The tale unfolds quite simply but with considerable dramatic flair. The family of Jesus has come “as usual” to Jerusalem for the Passover celebration, a journey they make each year. During this spring event, the population of Jerusalem swelled to double or triple its normal size, creating considerable dangers of conflict between the Roman masters of the city and the restive Jewish celebrants. Later, of course, Jesus will return at Passover and the conflicts will become deadly. But this year, the festival comes off well and safely, and the family heads home, along with “relatives and acquaintances,” clearly members of the wider community of Jesus’ home village. The number is large enough to disguise the fact that Jesus has stayed behind. For one whole day, the crowd travels the road toward home, but finally his parents head back toward Jerusalem, anxiously looking for their lost child, perhaps fearing the worst in the vast festival crowds.
They search three days for him (a small resurrection reference?), and finally find him in the “temple precincts sitting among the teachers. He was listening to them and questioning them” (Luke 2:46). In short, not only is Jesus apparently unaware that he has caused his parents deep anxiety, he is also calmly playing the role of teacher, listening and questioning.

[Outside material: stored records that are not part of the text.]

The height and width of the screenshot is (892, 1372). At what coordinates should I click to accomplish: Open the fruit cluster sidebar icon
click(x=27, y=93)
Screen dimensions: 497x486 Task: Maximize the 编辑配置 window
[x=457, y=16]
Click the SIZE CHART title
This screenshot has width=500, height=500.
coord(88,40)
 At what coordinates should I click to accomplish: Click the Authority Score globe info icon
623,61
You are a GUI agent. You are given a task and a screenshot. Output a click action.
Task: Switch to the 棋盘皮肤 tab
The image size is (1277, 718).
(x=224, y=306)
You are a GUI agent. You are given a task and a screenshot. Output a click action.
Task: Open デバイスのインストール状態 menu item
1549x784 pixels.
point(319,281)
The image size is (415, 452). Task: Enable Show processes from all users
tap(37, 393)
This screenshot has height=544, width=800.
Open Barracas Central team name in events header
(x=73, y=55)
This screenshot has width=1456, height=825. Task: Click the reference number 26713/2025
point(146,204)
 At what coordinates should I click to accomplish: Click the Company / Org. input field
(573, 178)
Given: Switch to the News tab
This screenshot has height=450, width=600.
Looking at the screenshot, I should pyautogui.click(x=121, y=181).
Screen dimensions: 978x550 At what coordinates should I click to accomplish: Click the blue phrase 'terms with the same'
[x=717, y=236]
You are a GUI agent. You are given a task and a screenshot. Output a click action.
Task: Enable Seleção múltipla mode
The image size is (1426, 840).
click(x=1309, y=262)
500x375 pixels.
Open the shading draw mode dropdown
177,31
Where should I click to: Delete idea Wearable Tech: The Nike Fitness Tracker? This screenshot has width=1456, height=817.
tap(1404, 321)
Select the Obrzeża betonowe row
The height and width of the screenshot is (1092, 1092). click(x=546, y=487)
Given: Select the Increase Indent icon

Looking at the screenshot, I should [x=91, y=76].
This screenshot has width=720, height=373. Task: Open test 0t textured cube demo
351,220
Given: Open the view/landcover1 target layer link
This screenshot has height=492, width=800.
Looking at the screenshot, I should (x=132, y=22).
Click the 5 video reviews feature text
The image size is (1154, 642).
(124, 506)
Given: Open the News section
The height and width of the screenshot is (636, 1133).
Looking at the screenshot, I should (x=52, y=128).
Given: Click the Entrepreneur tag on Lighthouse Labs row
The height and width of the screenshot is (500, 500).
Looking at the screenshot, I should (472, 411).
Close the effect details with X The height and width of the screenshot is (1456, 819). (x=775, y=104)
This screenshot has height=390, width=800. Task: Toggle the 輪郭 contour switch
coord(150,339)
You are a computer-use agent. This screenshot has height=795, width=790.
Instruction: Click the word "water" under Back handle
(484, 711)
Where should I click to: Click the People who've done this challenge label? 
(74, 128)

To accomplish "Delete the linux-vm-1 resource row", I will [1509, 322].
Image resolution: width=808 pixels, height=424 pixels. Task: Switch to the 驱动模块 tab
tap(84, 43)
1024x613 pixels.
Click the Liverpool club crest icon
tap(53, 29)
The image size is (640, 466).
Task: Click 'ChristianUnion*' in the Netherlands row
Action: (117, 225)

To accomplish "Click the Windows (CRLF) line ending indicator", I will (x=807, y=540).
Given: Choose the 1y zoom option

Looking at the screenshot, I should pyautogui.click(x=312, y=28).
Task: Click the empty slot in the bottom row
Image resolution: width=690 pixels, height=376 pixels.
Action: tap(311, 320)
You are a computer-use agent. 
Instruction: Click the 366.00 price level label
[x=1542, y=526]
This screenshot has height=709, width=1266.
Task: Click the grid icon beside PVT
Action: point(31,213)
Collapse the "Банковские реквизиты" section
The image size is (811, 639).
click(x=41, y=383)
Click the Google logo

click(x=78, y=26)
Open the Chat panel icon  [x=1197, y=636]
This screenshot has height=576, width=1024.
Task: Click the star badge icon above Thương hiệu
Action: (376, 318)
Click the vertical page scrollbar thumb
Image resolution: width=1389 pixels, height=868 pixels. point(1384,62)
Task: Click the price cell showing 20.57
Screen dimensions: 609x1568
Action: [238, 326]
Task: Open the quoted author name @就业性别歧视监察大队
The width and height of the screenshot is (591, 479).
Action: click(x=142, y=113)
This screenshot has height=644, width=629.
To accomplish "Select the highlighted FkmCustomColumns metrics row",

He is thus a functioning rabbi, accepted in the circle of the learned. But his parents are not the least bit calm. In fact, when they saw him, they were “utterly astonished,” from a Greek verb that includes in it surprise, shock, and stupefaction with a sense of a complete lack of comprehension. “Child, why have you treated us this way?” his mother Mary cries with obvious anguish and no little anger (2:48). “Your father and I, filled with pain, have been seeking you” (2:48)!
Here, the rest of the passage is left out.